Co-operatives, community land trusts and other housing models are coming together to help communities design their own homes and neighbourhoods.
The new concept – known as a platform for social production of habitat (SPH) – means locals are involved in projects, so they meet their own specifications rather than those set by the private market.
Based in Switzerland, the project began when a group of community-led housing practitioners met to discuss the formation of a global network to increase the visibility of the model and support local efforts through peer exchange, workshops, solidarity finance and campaigns, and a regional awards program linked to the World Habitat Award.
The partners are the Asian Coalition for Housing Rights, Building and Social Housing Foundation (BSHF), Co-operative Housing International, Grounded Solutions Network, Habitat International Coalition, Slum Dwellers International, and UrbaMonde.
UrbaMonde co-ordinates activities bringing together the six housing groups from different regions around the world. They focus on helping them to share practices and experiences.
Project manager Léa Oswald said: “The SPH platform emerged during the Habitat Forum which we organised in 2014 in Geneva, gathering various community-based organisations from around the world.
“Participants expressed their will to join forces to create a broader network and to work together to make innovative and successful projects visible, in order to foster a wider implementation of these inspiring models. The SPH platform strives to create active solidarity and experience exchange mechanisms between community-led housing projects, but also to establish new links with public and private actors.”

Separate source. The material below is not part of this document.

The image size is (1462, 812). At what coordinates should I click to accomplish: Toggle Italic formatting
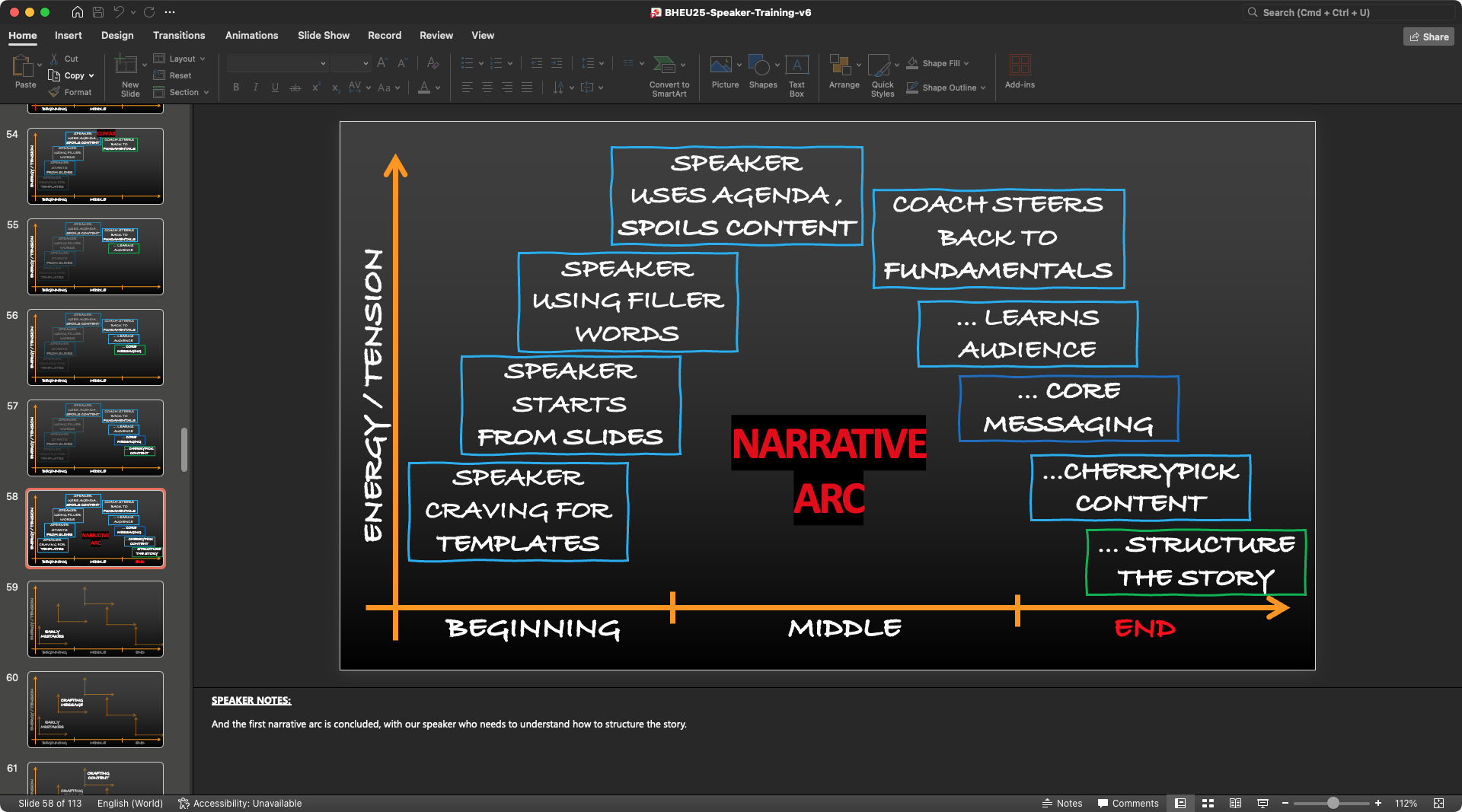click(x=256, y=88)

As part of this work, UrbaMonde runs annual regional meetings and a digital social platform where projects are visible – psh.urbamonde.org. The meetings bring together community-led housing actors of a specific region to exchange experiences; organisations can also be rewarded for projects through the SPH Award.
The next Latin American meeting is held in Mexico on June 19th, and the projects which will receive awards have just been announced. These include two co-ops – Cooperativa Habitacional Esperança of Brazil and Cobañados of Paraguay.

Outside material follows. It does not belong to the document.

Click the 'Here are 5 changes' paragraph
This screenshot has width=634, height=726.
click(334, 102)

Last year’s European SPH Award and World Habitat Award winner was Swiss housing co-operative: Mehr als Wohnen (Zurich).
“Many community-led housing models are now spreading around the world, which demonstrates that, through collective action, a large variety of effective solutions can be found to the lack of access to adequate and sustainable housing. The housing co-operative model is one of the most implemented,” said Ms Oswald.

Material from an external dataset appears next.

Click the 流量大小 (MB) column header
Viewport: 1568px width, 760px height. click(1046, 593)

She added: “The housing co-operative model, based on the participation and action of the inhabitants, responds directly to their needs. It focuses on a sustainable, healthy, accessible and secure urban environment, where people live together – where people design, build and share their common space in new innovative ways and, through that, create a strong social cohesion and new solidarity mechanisms.”
The contribution of housing co-ops has been highlighted in the non-binding 20-year strategy adopted at the United Nations Conference on Housing and Sustainable Urban Development in Ecuador. Known as Habitat III, the conference resulted in a New Urban Agenda, which pledges to encourage the development of co-operative solutions, such as co-housing, community land trusts and other forms of collective tenure.
UrbaMonde uses the platform to make projects visible and spreading community-led housing initiatives. One of the projects promoted is by Fucvam, the Uruguayan Federation of Mutual Help Housing Cooperatives.
Over 100 projects featured on the digital platform, many of them co-operatives or community land trusts.
CHI and the Grounded Solutions Network are also involved in regional hubs and want to raise US $54,000 to coordinate workshops and administer the award in North America.
They will host hub Intersections 2017 in Oakland, California, on 9-12 October. Participation is expected from community land trusts, housing co-operatives, local governments with inclusionary housing programmes – which require a share of affordable homes in new developments – as well as policy, advocacy and research organisations.
“The future plans are to develop and strengthen the international network of social production of habitat, starting with the implementation of the platform in different regions worldwide (Africa and Asia in 2018),” said Ms Oswald.
Housing co-ops are one of the key players in spreading the SPH model, she added.
“Several experiences, notably in Latin America, have proven it is possible to implement the housing co-operative model in different contexts, bringing an efficient solution to the lack of access to adequate housing,” she said.
“Through documenting, sharing and making visible the existing housing co-operatives, we hope that other inhabitants groups will find the inspiration to implement the model in their own context.”
The platform’s peer-to-peer financing is a way for housing co-operatives to not only get a better return on investment (Switzerland’s interest rates are 0%) but also provide access to finance to groups in regions where financing is hard to come by, she said.